=== PROBLEM STATEMENT ===
Your answer should hold each line of the material that contains the word "computer".

*** Opening LISTED ENTRIES ***

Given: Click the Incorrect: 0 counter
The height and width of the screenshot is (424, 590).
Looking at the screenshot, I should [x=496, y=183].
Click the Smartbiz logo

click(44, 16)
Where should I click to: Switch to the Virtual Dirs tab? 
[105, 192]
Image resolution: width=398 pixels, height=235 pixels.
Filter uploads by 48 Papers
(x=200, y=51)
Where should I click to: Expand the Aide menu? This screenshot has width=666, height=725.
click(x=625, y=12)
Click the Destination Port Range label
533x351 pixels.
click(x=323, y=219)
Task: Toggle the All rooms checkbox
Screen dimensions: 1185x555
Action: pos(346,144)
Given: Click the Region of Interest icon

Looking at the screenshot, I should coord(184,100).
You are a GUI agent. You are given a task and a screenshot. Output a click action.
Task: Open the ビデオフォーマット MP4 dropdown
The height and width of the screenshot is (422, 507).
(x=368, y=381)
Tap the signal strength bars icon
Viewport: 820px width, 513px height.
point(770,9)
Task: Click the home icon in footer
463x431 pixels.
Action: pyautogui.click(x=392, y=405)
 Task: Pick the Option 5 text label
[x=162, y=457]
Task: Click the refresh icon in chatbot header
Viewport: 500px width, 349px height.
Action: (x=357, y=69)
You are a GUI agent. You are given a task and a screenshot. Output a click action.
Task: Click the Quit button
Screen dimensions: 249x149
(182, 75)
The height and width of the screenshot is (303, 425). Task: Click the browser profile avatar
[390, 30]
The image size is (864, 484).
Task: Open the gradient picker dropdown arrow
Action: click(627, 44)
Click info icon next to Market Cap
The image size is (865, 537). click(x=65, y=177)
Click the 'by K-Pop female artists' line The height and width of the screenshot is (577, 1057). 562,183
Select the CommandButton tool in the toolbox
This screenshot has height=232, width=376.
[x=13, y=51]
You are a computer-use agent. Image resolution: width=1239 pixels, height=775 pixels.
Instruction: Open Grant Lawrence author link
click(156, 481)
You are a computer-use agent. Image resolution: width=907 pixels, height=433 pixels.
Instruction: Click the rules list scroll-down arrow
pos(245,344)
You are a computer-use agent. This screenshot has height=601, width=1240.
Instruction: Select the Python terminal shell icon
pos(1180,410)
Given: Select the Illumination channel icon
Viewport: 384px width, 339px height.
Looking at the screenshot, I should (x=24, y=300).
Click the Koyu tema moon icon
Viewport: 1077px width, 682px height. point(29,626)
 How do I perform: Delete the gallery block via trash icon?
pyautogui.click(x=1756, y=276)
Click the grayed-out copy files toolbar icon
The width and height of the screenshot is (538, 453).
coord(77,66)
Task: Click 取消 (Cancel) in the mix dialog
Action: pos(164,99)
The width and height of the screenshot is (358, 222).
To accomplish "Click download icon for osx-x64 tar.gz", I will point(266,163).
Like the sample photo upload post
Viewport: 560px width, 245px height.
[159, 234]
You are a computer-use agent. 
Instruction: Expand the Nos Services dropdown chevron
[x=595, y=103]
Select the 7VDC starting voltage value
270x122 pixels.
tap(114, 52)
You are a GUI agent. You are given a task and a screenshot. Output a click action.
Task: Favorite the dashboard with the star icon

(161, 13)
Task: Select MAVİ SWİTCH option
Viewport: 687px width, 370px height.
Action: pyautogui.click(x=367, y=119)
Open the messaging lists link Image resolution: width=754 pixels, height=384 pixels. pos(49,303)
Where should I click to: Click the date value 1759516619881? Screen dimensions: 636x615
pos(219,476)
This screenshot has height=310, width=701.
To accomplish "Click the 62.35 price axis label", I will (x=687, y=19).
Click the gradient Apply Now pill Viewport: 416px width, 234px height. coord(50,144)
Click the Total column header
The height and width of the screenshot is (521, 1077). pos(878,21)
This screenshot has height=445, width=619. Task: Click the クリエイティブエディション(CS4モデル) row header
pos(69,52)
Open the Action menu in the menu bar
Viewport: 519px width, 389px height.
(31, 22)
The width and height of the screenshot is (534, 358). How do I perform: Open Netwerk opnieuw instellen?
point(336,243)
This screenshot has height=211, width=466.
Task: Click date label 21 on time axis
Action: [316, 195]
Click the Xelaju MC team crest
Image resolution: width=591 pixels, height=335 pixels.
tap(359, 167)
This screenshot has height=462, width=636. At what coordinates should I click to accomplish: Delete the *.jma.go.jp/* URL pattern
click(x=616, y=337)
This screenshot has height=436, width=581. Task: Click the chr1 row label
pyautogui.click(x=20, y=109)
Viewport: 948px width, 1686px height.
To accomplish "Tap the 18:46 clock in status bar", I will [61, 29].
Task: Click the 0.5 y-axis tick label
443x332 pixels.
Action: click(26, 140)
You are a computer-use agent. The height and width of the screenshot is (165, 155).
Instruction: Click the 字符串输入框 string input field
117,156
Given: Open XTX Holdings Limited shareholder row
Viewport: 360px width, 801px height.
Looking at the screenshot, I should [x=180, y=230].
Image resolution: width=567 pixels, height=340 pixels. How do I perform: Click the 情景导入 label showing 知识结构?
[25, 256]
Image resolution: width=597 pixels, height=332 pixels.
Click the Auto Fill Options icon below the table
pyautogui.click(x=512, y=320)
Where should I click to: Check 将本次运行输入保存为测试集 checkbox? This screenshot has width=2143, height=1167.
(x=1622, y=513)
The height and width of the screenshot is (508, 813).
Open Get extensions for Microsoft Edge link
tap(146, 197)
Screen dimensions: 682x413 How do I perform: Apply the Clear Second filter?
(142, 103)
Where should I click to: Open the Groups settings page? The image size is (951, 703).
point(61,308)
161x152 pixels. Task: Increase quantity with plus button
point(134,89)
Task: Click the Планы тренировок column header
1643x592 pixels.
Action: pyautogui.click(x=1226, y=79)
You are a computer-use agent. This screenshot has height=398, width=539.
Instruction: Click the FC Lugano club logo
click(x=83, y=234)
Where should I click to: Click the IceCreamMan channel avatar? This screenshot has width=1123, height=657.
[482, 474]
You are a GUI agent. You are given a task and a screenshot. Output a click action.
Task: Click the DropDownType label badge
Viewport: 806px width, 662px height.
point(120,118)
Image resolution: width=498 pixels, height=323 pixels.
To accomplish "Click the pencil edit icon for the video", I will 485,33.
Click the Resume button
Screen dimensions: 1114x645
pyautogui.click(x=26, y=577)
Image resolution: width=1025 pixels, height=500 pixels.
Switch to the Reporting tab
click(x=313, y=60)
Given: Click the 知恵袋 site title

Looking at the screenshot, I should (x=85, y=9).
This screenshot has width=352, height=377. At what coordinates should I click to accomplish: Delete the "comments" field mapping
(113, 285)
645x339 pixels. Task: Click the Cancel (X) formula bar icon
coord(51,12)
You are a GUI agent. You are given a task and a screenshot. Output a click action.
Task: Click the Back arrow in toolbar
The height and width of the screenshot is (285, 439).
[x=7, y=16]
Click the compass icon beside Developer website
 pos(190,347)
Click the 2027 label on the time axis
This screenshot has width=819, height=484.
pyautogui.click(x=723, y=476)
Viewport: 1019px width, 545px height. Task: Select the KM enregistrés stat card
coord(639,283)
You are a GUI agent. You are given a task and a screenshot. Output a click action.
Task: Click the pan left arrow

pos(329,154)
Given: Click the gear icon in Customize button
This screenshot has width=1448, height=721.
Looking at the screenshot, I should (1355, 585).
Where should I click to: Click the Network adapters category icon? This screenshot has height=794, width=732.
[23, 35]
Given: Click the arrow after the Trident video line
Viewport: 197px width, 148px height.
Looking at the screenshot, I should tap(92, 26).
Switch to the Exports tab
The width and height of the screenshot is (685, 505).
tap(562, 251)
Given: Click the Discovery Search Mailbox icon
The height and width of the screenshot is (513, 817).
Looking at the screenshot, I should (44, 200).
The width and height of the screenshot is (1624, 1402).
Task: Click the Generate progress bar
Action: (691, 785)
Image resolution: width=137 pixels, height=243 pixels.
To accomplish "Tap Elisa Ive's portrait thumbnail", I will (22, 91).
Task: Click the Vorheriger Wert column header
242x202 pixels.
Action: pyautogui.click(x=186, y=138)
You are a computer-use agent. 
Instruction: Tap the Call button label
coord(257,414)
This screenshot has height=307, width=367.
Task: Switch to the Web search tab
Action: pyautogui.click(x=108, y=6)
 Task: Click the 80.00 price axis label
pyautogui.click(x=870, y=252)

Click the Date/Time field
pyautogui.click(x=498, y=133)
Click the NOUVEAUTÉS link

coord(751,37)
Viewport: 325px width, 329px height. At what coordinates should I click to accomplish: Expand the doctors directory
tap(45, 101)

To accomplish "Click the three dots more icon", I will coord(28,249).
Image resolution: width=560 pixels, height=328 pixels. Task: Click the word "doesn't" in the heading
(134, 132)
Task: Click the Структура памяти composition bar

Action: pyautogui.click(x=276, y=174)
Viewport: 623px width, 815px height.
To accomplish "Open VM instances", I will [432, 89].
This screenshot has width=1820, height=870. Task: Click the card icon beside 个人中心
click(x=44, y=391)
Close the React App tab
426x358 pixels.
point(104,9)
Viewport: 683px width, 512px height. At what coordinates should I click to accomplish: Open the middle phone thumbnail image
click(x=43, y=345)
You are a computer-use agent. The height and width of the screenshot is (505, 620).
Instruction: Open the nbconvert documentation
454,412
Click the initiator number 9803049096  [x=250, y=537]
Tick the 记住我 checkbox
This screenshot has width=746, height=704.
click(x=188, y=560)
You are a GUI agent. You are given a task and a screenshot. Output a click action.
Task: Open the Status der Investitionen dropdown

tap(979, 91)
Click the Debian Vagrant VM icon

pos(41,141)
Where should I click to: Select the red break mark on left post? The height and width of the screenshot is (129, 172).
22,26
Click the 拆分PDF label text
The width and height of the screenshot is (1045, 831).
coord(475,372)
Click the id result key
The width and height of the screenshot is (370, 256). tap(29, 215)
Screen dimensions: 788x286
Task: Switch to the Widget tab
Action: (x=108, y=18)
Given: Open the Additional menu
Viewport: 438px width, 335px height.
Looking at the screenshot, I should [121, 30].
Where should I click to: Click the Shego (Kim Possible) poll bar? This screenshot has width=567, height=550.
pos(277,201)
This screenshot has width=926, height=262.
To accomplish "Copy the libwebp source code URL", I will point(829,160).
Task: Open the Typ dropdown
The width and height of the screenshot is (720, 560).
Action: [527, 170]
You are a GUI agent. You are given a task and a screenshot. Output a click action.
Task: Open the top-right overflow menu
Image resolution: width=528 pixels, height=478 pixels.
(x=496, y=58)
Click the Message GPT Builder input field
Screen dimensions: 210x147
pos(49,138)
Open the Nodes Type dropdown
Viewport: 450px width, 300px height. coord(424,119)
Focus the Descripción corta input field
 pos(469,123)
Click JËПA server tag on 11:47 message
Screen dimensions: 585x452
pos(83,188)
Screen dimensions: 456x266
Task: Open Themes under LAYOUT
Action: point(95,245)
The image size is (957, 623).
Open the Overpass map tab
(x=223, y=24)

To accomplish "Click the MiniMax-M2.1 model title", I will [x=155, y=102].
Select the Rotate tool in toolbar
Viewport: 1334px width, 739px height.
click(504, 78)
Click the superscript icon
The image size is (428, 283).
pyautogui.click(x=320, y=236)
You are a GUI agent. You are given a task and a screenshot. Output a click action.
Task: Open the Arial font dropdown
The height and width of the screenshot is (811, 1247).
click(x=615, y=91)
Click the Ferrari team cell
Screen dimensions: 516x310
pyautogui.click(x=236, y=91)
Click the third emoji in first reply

*** Closing LISTED ENTRIES ***

=== TASK RESULT ===
You are a computer-use agent. Image resolution: width=1239 pixels, height=775 pixels.
You are a computer-use agent. Image resolution: width=907 pixels, height=433 pixels.
You are a computer-use agent. This screenshot has height=601, width=1240.
You are a computer-use agent. 
You are a computer-use agent. The height and width of the screenshot is (165, 155).
You are a computer-use agent. This screenshot has height=398, width=539.
You are a computer-use agent. 
You are a computer-use agent. The height and width of the screenshot is (505, 620).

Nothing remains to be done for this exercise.